## Realiza lo siguiente
A: Resume en dos oraciones el texto sobre palabras sueltas.
B: Prosigue el texto sobre palabras sueltas a partir de su última línea.

## Texto citado

6/3/12

Palabras sueltas


Iré aquí añadiendo comentarios no siempre ortodoxos sobre palabras y expresiones más o menos corrientes que quizá escondan significados curiosos o inesperados. 

amable. susceptible de ser amado, de la misma forma que ‘comible’ (antes se decía ridículamente ‘comestible’) es susceptible de ser comido, aunque cuidado al hacer la transposición, porque añade el diccionario: no demasiado malo para ser comido y, si es con este matiz, decirle a alguien que es amable puede no resultar tan grato. Es broma. La expresión es sencillamente bella, y conociendo sus intríngulis aún más. De esas que generan buena esperanza en el ser humano.

esperanza.

## Filas de un conjunto de datos de localización en pantalla
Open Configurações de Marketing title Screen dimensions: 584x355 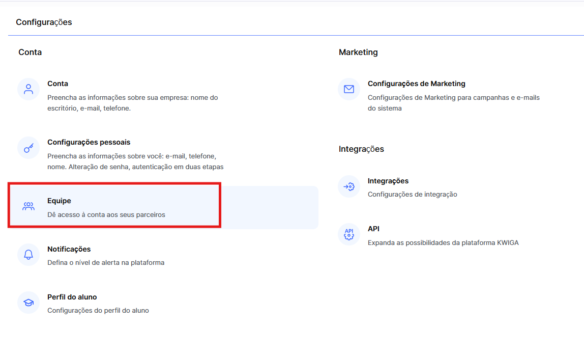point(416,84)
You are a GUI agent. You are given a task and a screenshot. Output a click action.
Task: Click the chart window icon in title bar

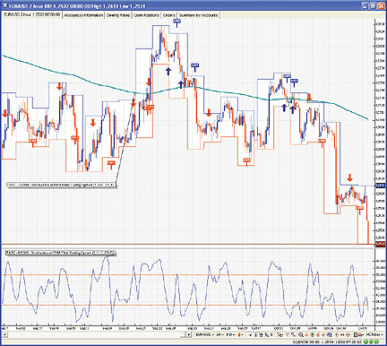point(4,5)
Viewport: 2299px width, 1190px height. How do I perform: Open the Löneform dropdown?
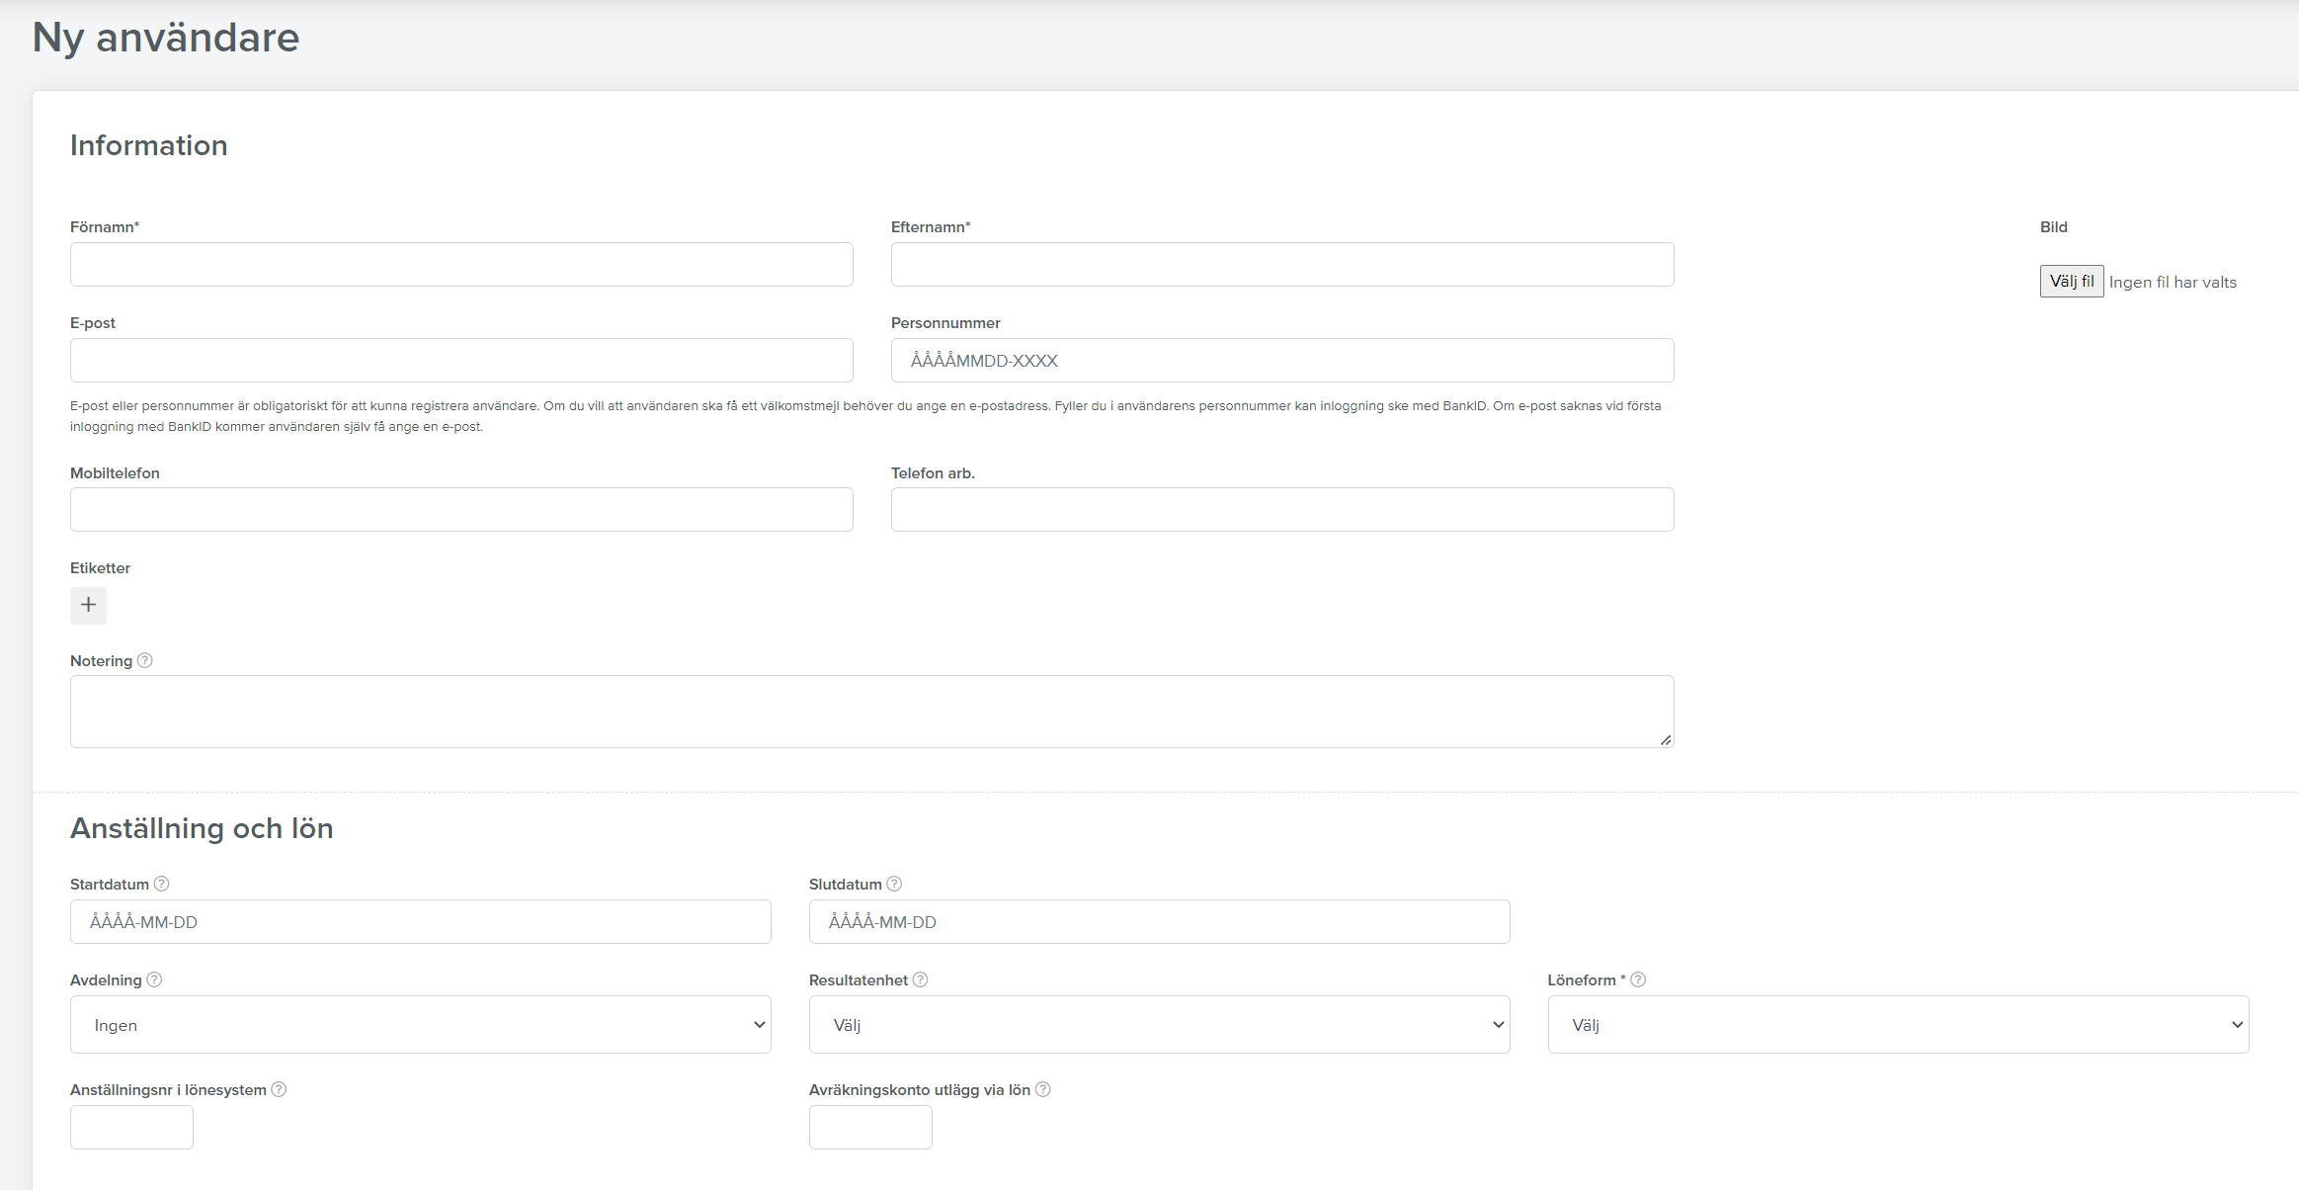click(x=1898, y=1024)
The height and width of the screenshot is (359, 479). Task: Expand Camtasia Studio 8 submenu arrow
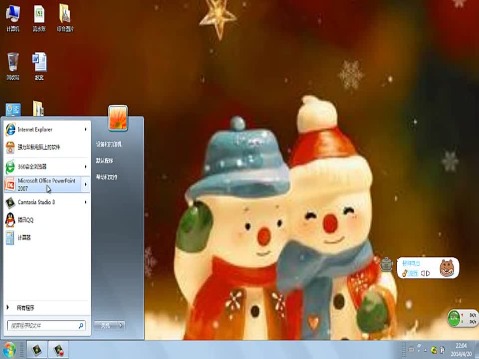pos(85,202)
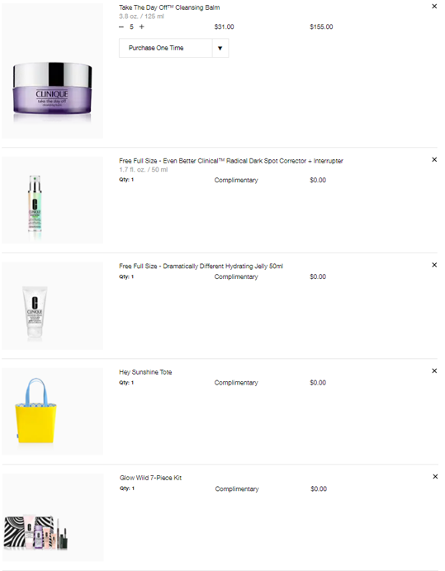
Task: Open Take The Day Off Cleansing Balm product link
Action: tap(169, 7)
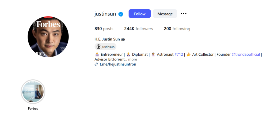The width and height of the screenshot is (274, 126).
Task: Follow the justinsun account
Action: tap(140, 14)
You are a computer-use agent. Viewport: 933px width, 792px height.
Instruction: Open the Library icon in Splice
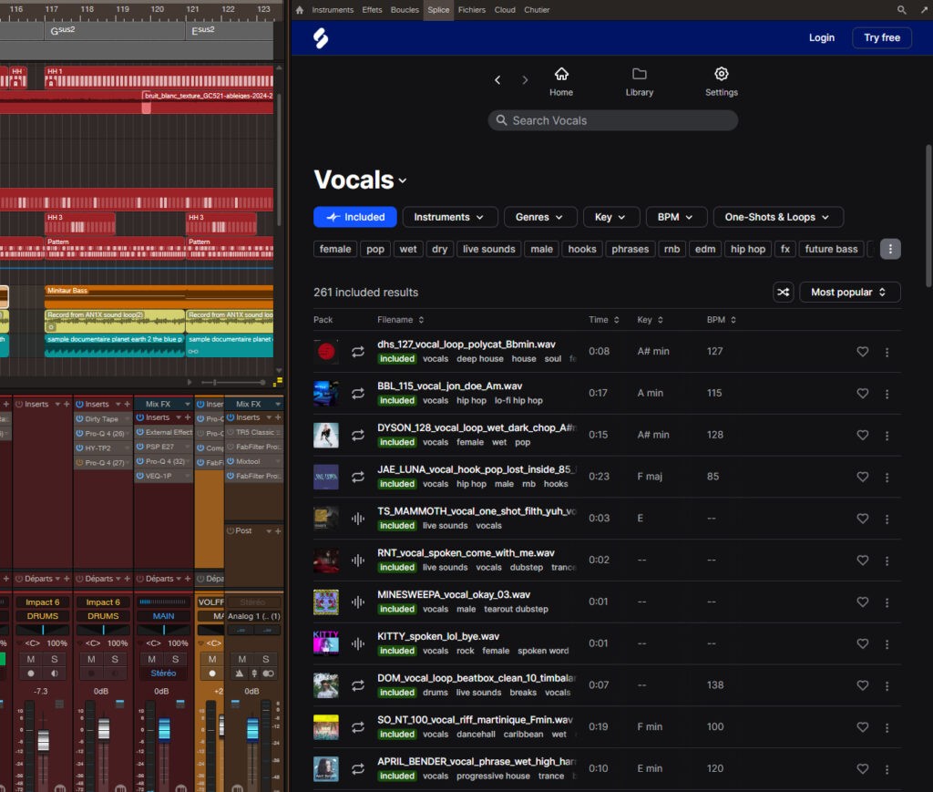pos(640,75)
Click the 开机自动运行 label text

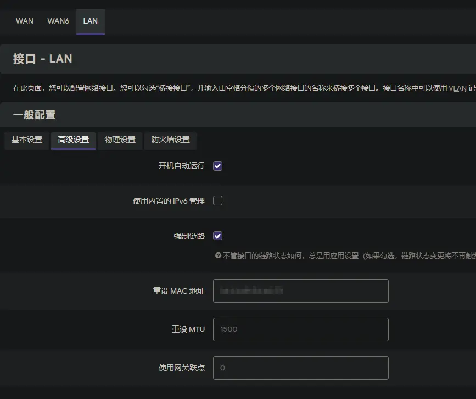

## Respuestas del ejercicio
A: El texto anuncia que irá añadiendo comentarios no siempre ortodoxos sobre palabras y expresiones corrientes que quizá escondan significados curiosos o inesperados. Como primer caso, explica que «amable» significa susceptible de ser amado, juega en broma con un matiz del diccionario y concluye que la expresión es sencillamente bella y genera buena esperanza en el ser humano.

B:
 desde antiguo se ha distinguido entre dos tipos de esperanza, la buena y la mala, aunque ahora no se hagan tales diferenciaciones. Igual sucede con la suerte (acaso, azar, casualidad): en puridad, decir “te deseo suerte” es casi no decir nada: suerte siempre hay, aunque desconocemos qué tipo de suerte deparará el destino, o, a decir mejor, qué te va a tocar en suerte. En la tauromaquia, con su veterano y ajustado lenguaje, a los distintos episodios de la lidia se les llama ‘suertes’ (suerte de varas, suerte de banderillas…) y desde luego no tienen ninguna connotación premonitoria. Habría que decir (si es el caso): “te deseo buena suerte”, o simplemente “¡buena suerte!” Aunque lo normal, sobre todo en competiciones deportivas, es que el rival te lo diga, pero cruzando los dedos y, en su fuero interno, deseándote la mala.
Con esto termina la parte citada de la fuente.